To get the most recent stable version of *annonex2embl*, run:

    pip install annonex2embl

Or, alternatively, if you want to get the latest development version of *annonex2embl*, run:

    pip install git+https://github.com/michaelgruenstaeudl/annonex2embl.git


## INPUT, OUTPUT AND PREREQUISITES
* **Input**: an annotated DNA multiple sequence alignment in NEXUS format; a comma-delimited metadata table
* **Output**: a submission-ready, multi-record EMBL flatfile

#### Requirements / Input preparation
The annotations of a NEXUS file are specified via [SETS-block](http://hydrodictyon.eeb.uconn.edu/eebedia/index.php/Phylogenetics:_NEXUS_Format), which is located beneath a DATA-block and defines sets of characters in the DNA alignment. In such a SETS-block, every gene and every exon charset must be accompanied by one CDS charset. Other charsets can be defined unaccompanied.

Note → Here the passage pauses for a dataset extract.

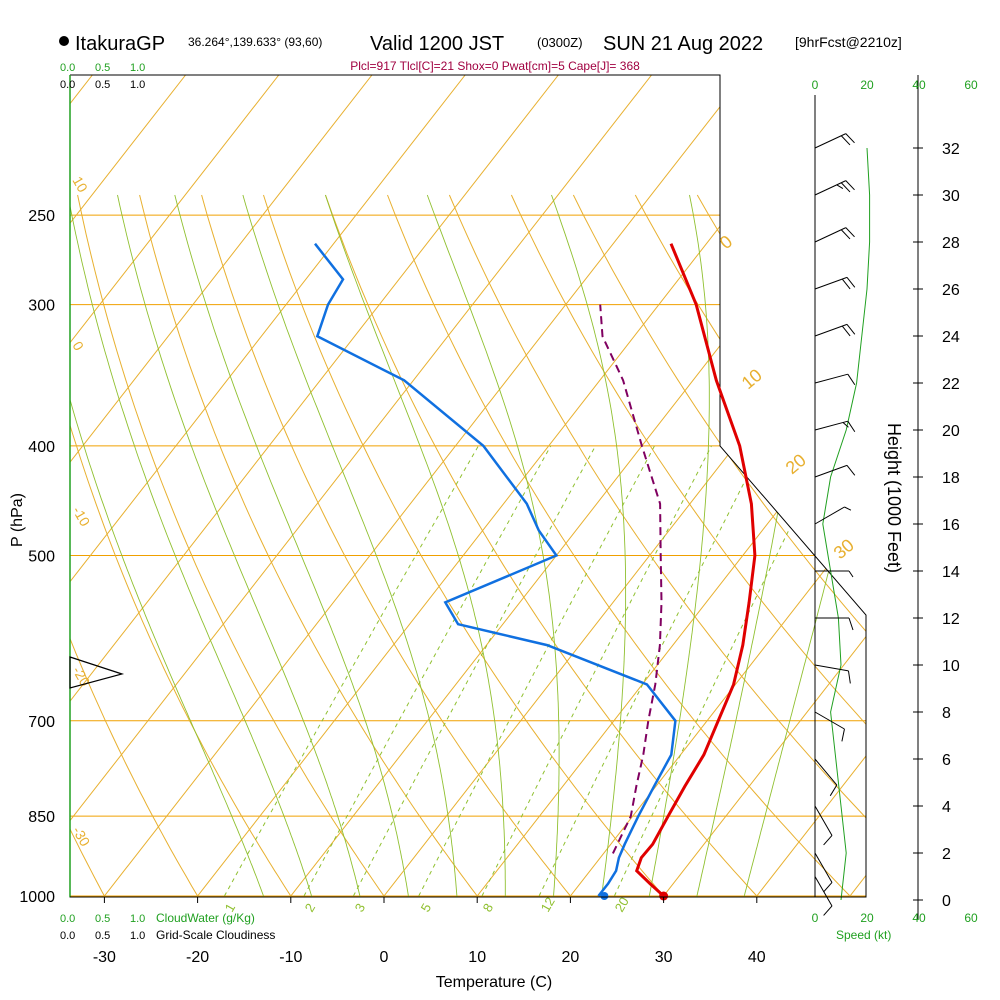 The image size is (1000, 1000). I want to click on cloud-marker, so click(97, 672).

#### Example of a complete SETS-BLOCK
```
BEGIN SETS;
CHARSET matK_gene_forward = 929-2530;
CHARSET matK_CDS_forward = 929-2530;
CHARSET trnK_intron_forward = 1-928 2531-2813;
END;
```

#### Examples of corresponding DESCR variable
```
DESCR="tRNA-Lys (trnK) intron, partial sequence; maturase K (matK) gene, complete sequence"
```

## EXAMPLE USAGE
#### On Linux / MacOS
```
SCRPT=$PWD/scripts/annonex2embl_launcher_CLI.py
INPUT=examples/input/TestData1.nex
METAD=examples/input/Metadata.csv
OTPUT=examples/temp/TestData1.embl
DESCR='description of alignment here'  # Do not use double-quotes
EMAIL=your_email_here@yourmailserver.com
AUTHR='your name here'  # Do not use double-quotes
MNFTS=PRJEB00000
MNFTD=${DESCR//[^[:alnum:]]/_}

python3 $SCRPT -n $INPUT -c $METAD -d "$DESCR" -e $EMAIL -a "$AUTHR" -o $OTPUT --productlookup --manifeststudy $MNFTS --manifestdescr $MNFTD --compress
```

#### On Windows
```
SET SCRPT=$PWD\scripts\annonex2embl_launcher_CLI.py
SET INPUT=examples\input\TestData1.nex
SET METAD=examples\input\Metadata.csv
SET OTPUT=examples\temp\TestData1.embl
SET DESCR='description of alignment here'
SET EMAIL=your_email_here@yourmailserver.com
SET AUTHR='your name here'
SET MNFTS=PRJEB00000
SET MNFTD=a_unique_description_here

python %SCRPT% -n %INPUT% -c %METAD% -d %DESCR% -e %EMAIL% -a %AUTHR% -o %OTPUT% --productlookup --manifeststudy %MNFTS% --manifestdescr %MNFTD% --compress
```

## TO DO
* In the title line of each output record, the mol_type "; DNA;" must be automatically replaced with "; genomic DNA;".
* Implement a test that checks if any sequence name is duplicated. This occurs at times and needs to throw an error at the beginning of the software execution.
* Implement a test that checks if any sequence name does not have a corresponding entry in the metadata file. This occurs at times and needs to throw an error at the beginning of the software execution.

<!--
## TESTING
    python3 -m unittest discover -s tests -p "*_test.py"
    python3 -m unittest discover -s tests -p "*_test.py" -v  # verbose version
    pytest  # on Linux only, if python-pytest installed via pip
-->

## CHANGELOG
See [`CHANGELOG.md`](CHANGELOG.md) for a list of recent changes to the software.